--- EXERCISE INPUTS ---

§ §

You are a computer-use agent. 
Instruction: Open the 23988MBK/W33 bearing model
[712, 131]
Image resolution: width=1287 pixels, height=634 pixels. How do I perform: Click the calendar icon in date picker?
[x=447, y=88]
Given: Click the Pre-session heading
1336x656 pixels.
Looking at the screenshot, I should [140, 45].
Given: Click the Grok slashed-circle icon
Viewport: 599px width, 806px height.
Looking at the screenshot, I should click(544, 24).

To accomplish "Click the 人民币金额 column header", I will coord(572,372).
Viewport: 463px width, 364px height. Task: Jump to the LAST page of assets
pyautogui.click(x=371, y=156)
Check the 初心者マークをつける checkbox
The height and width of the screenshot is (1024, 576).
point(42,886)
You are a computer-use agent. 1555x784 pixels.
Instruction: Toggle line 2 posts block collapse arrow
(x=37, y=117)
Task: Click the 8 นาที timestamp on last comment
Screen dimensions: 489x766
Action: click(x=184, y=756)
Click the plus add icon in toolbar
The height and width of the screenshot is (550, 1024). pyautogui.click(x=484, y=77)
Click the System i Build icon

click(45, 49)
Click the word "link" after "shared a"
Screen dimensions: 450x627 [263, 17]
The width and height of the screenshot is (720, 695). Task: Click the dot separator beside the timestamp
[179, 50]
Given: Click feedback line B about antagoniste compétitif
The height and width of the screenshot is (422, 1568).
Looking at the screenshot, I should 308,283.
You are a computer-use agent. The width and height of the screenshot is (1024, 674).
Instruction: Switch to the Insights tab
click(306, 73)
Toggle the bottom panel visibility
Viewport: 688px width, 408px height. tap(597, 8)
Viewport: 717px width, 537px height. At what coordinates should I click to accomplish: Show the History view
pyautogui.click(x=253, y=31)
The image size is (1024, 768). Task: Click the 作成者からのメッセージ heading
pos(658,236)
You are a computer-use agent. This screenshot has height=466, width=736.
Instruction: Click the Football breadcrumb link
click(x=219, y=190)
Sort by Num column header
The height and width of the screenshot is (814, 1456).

§ §

--- EXERCISE PROMPT ---
Only the lines from the one containing "Sort by Num column header" through the final line of the records above should be printed, exactly as they stand.

--- RESPONSE BELOW ---
Sort by Num column header
The height and width of the screenshot is (814, 1456).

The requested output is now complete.